Jersey Overseas Aid’s Conservation Livelihoods programme aims to promote a mutually beneficial and sustainable relationship between conservation and human development.
Our Conservation Livelihoods projects enable governments and communities to alleviate poverty without detriment to their surrounding environments, and the protection and revitalisation of threatened ecosystems in a way that improves the wellbeing, and independence, of those who live in or near them.
The programmes focus on vulnerable ecosystems such as natural forests, special reserves and areas of important scientific interest, which are under threat from population growth, habitat destruction or changing weather patterns. They promote participatory and inclusive natural resource management and sustainable livelihoods, developed to ensure that communities are able to grow their incomes without placing increased unsustainable pressure on their environment.
Since 2018, through our Conservation Livelihoods projects, JOA has directly catalysed sustainable change for over 135,000 people living across a range of key ecosystems, including afro-alpine forest, riverine forest, and wetlands.

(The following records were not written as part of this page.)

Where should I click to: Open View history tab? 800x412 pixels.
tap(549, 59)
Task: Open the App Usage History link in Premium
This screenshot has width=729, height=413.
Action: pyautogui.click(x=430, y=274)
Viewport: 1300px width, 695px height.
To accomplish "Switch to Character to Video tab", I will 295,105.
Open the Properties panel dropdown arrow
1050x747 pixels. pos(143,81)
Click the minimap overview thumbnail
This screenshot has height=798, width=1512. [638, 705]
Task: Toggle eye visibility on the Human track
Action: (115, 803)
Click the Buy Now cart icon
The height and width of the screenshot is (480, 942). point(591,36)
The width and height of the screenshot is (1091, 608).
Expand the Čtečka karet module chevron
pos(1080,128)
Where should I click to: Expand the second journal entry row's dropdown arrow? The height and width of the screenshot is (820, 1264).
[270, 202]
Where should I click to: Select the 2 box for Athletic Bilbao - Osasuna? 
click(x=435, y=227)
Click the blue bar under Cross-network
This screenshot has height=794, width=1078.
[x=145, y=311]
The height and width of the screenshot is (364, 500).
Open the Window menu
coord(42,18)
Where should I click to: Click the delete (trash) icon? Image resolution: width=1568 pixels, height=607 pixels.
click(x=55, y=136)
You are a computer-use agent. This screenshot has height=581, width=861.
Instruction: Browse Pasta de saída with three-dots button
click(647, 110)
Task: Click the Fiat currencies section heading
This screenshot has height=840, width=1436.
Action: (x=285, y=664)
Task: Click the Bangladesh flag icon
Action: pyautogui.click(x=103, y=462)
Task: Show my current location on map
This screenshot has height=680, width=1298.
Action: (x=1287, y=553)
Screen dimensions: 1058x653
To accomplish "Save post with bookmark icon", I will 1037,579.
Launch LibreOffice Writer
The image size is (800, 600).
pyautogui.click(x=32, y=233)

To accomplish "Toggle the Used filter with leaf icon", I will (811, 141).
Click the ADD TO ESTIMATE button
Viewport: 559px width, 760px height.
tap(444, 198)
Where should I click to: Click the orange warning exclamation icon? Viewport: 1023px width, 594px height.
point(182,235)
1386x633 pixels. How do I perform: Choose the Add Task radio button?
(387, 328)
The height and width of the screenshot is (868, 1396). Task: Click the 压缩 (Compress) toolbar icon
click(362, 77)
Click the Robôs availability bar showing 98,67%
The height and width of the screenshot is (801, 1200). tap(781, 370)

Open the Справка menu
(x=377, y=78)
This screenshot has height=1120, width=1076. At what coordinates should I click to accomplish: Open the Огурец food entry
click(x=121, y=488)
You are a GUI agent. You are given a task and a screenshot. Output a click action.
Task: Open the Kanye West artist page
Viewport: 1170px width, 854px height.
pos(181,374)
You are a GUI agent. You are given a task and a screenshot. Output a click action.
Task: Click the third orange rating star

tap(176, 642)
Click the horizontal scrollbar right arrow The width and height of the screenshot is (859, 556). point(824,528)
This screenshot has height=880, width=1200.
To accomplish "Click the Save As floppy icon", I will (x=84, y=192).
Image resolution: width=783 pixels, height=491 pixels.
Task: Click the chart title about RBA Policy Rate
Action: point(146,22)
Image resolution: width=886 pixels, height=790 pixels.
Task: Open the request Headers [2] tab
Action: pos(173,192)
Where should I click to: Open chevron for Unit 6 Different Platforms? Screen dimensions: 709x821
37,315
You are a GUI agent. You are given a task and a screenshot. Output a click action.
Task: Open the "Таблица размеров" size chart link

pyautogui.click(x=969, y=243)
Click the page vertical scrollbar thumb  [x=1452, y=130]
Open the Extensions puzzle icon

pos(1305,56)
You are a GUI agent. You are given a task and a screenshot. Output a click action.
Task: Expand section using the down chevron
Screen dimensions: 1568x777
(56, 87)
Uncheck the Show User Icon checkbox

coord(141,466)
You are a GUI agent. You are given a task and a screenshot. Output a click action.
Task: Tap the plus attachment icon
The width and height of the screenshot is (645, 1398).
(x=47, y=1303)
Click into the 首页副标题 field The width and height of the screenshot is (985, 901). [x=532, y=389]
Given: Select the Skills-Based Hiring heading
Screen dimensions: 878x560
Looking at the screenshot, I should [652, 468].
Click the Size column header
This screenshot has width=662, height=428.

|Tearfund||CONSERVE: Conservation Of Natural resources for Sustainable Economic Returns||Malawi||£1,168,891||2021||2025|
|Plan International UK||CLIMB - Conservation Livelihoods in Malawi's Biospheres||Malawi||£1,200,000||2022||2025|
|Sand Dams Worldwide||Strengthening Climate Resilience of Smallholder Farmers||Malawi||£250,882||2019||2023|
|Durrell||Improving Human Wellbeing for Nature Dependent Communities||Madagascar||£944,767||2017||2023|
|Trócaire Northern Ireland||Community-led Planning and Management for Biodiversity Protection and Resilient Communities||Rwanda||£1,000,000||2020||2024|
|Renewable World||Renewable Energy Access for Livelihoods in Fragile Buffer Zones: REALiZe||Nepal||£720,371||2020||2024|
|The United Kingdom Committee for UNICEF||Improving Access to Eco-cookstoves and Establishing Green Zones in Nepal||Nepal||£1,000,000||2020||2024|
|Sand Dams Worldwide||Restoring Degraded Lands to Reduce Rural Poverty in Ethiopia||Ethiopia||£323,072||2020||2024|
|Farm Africa||Protecting Bale Eco-Region forests through sustainable livelihoods||Ethiopia||£600,000||2019||2023|
|Royal Society for the Protection of Birds (RSPB)||Cocoa’s sweet spot: Maximising livelihood, biodiversity and carbon benefits||Sierra Leone||£1,180,449||2022||2026|
|Save the Children||Sustainable Livelihoods and Community-Led Conservation for the Protection of Mangrove Ecosystems in Sierra Leone||Sierra Leone||£1,000,000||2022||2025|
|Scottish Catholic International Aid Fund (SCIAF)||Community-led planning and management for biodiversity protection and resilient communities in the catchment area of Lake Chilwa, Malawi||Malawi||£1,200,000||2023||2027|
PARTNER: Renewable World
The Buffer Zones of Bardia National Park and Banke are in a biodiversity hotspot, home to some of Nepal’s most charismatic, protected megafauna, such as rhinoceros, tigers and sloth bears. Communities living in the northern Buffer Zones of these parks suffer from the national-level agriculture crisis, compounded by problems associated with living in an ecologically fragile area and face additional challenges posed by living in a protected forested area. These include valuable livestock being taken by tigers, crops being eaten by families of wild boars, and restrictions placed on how and when Buffer Zone communities can access forest products.
Over the course of 2020 – and despite the challenges of recurring national lockdowns in Nepal – work commenced to repair and upgrade water systems in two communities. The project team also worked with the communities to strengthen and improve livelihoods by conducting value chain assessments, to identify appropriate and marketable products, establishing a multi-purpose nursery locally, and distributing legume seeds. The project team also supported individuals to purchase improved goat bucks and provided training on goat rearing, including training on stall-fed feeding with the purpose of reducing ecologically harmful goat grazing in the forest. The first allocation of improved goat sheds were constructed, enabling community members to protect their livestock from wildlife attacks.
Each household in the two communities now has access to an individual tap, significantly improving access to water, and the communities are now growing a variety of vegetables for their families. There was an unexpected high demand for the goat rearing training, so additional sessions are running, reaching a far higher number of people than originally anticipated. The participants of the initial training, 48 of which were women as many men have migrated overseas for work, actively participated in the sessions, asking many questions. As a result, more sustainable goat rearing practices have been adopted, resulting in increased productivity.
“At the goat rearing training, I got information about nutritious grasses, grains, essential medicines, and mineral salts that goats require. Now we make our own mineral salt at home and feed the goats two to three times a week. After understanding these things, I plan to grow different nutritive fodder species like mulberry, Epil-Epil, and Napeir on our own land. I hope this will support our daily lives and improve our livelihoods in the future.”